AUSTRALIA - JAPAN SYMPOSIUM
AUSTRALIA - JAPAN SYMPOSIUM ON EARTH SYSTEMS SCIENCE
AND ON NANOMATERIALS
Canberra, 21 November 2006
Materials design by computation for spin electronics
Professor Junjiro Kanamori, International Institute for Advanced Studies, Japan
Professor Junjiro Kanamori received his D.Sc. from Osaka University, in 1957. He was appointed a full professor
in 1965 in the Department of Physics, Osaka University until appointment as President of Osaka University
for the period 1991-1997. He has since then been a Professor Emeritus since then Director of the International
Institute for Advanced Studies since 2001.The Institute promotes interdisciplinary research in humanity, social
science and natural science on the problems concerning the future of humankind. His did theoretical research
mostly in the field of magnetism of solids and related statistical physics. He still has a close contact with
research groups of computational physics. He chairs the selection and evaluation subcommittee of the JSPS
21st Century COE program.
The usefulness of ab initio calculations of electronic structure of solids has been proved by several successful predictions of candidate materials for spin electronics. I will review some of such recent developments. A representative achievement is the spin-dependent tunneling conduction through Fe/MgO/Fe predicted by Butler et al in 2001 which opened a path to MRAM. I will then present the efforts being made recently by Japanese researchers to develop methods, elucidate the electronic structure of known materials and design new ferromagnetic substances and half-metallic materials; the half-metals are candidates for the source material of polarized spin current, being metallic in one spin direction and insulating in the other.

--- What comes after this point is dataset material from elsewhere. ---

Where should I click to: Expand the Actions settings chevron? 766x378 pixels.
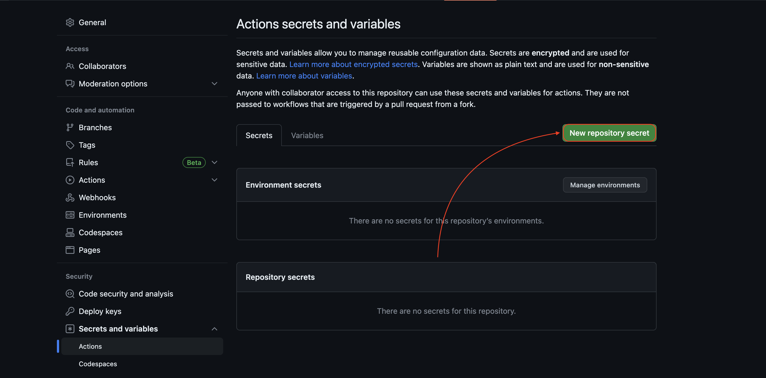(214, 180)
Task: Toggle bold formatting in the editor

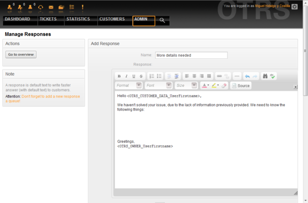Action: click(119, 76)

I first discuss ab initio calculations and also three principal mechanisms, double exchange, superexchange and s-p polarization underlying ferromagnetism and antiferromagnetism in solids in order to elucidate guiding principles of the design for magnetic materials. I report then on illustrative examples of computational materials design which include extensive investigations of double perovskites, III-V and II-VI magnetic semiconductors containing transition element ingredients and the designing an antiferromagnetic semi metal by doping semi-conductors with two kinds of transition elements.